The evolving role of artificial intelligence in accounting
What’s on the horizon for accounting firms?
By 2025-2026:
- AI’s ability to accelerate reporting processes could help firms manage upcoming regulatory developments in the UK’s digital financial reporting landscape. The Financial Reporting Council (FRC) and other UK regulators have begun consulting on significant changes in how financial information is submitted. This includes potential expansions into sustainability reporting, interim financial reports and prospectus data.
By 2027:
- 41% of financial services organisations are expected to achieve long-term AI adoption maturity, which means they will have used AI for more than seven years.
- Over 50% of GenAI models are projected to be tailored to specific industries or business functions, a leap from just 1% in 2023. In accounting, this could lead to more specialised AI tools for tasks like financial statements, management reporting and tax computations.
One to watch:
- Quantum computing, built on principles of quantum mechanics, uses quantum bits (qubits) to perform calculations at speeds unattainable by today’s computers. In accounting, AI-enabled quantum computing could dramatically reduce the time it takes to analyse data and manage tax processes. Although no commercially viable quantum machine exists yet, firms that stay informed and gain the relevant skills could achieve a first-mover advantage when this technology hits the market.

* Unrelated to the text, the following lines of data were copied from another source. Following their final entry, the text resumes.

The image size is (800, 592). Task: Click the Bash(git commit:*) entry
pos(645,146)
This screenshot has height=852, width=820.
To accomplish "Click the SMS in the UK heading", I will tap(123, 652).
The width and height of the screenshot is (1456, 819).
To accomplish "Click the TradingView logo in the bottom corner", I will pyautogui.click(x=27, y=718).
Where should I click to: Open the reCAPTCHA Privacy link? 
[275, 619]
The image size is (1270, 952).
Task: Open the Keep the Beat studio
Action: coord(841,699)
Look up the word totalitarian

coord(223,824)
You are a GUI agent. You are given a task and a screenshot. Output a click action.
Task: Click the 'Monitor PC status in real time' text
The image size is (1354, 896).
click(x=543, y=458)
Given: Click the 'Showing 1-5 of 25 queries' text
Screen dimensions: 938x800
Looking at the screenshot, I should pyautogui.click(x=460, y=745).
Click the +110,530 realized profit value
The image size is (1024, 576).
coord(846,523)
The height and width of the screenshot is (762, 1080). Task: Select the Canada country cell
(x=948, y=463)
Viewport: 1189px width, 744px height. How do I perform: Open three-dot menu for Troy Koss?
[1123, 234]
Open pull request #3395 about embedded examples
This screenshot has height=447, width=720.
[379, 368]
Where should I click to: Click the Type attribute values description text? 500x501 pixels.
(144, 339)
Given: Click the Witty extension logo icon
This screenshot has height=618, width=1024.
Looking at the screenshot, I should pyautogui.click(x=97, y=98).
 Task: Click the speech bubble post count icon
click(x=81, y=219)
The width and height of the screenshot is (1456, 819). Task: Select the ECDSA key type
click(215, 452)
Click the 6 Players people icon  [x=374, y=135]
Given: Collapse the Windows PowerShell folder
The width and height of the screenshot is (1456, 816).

“Quantum is poised to dramatically reduce the time and cost required to carry out tax audits. When used alongside AI, advanced analytics and multidimensional ledger analysis, quantum presents an opportunity for near real-time processing of taxpayer transaction audits.” – Channing P. Flynn, EY Global International Tax and Transaction Services Partner
Conclusion
AI technology offers immense potential to transform the way accountancy firms work, communicate, unlock insights and serve clients. The truth is, we are only just beginning to understand its power and impact. By prioritising employee development and being mindful of the ethical impact of artificial intelligence in management accounting and other areas of the profession, firms can harness the power of AI responsibly and effectively, ensuring alignment with their core values.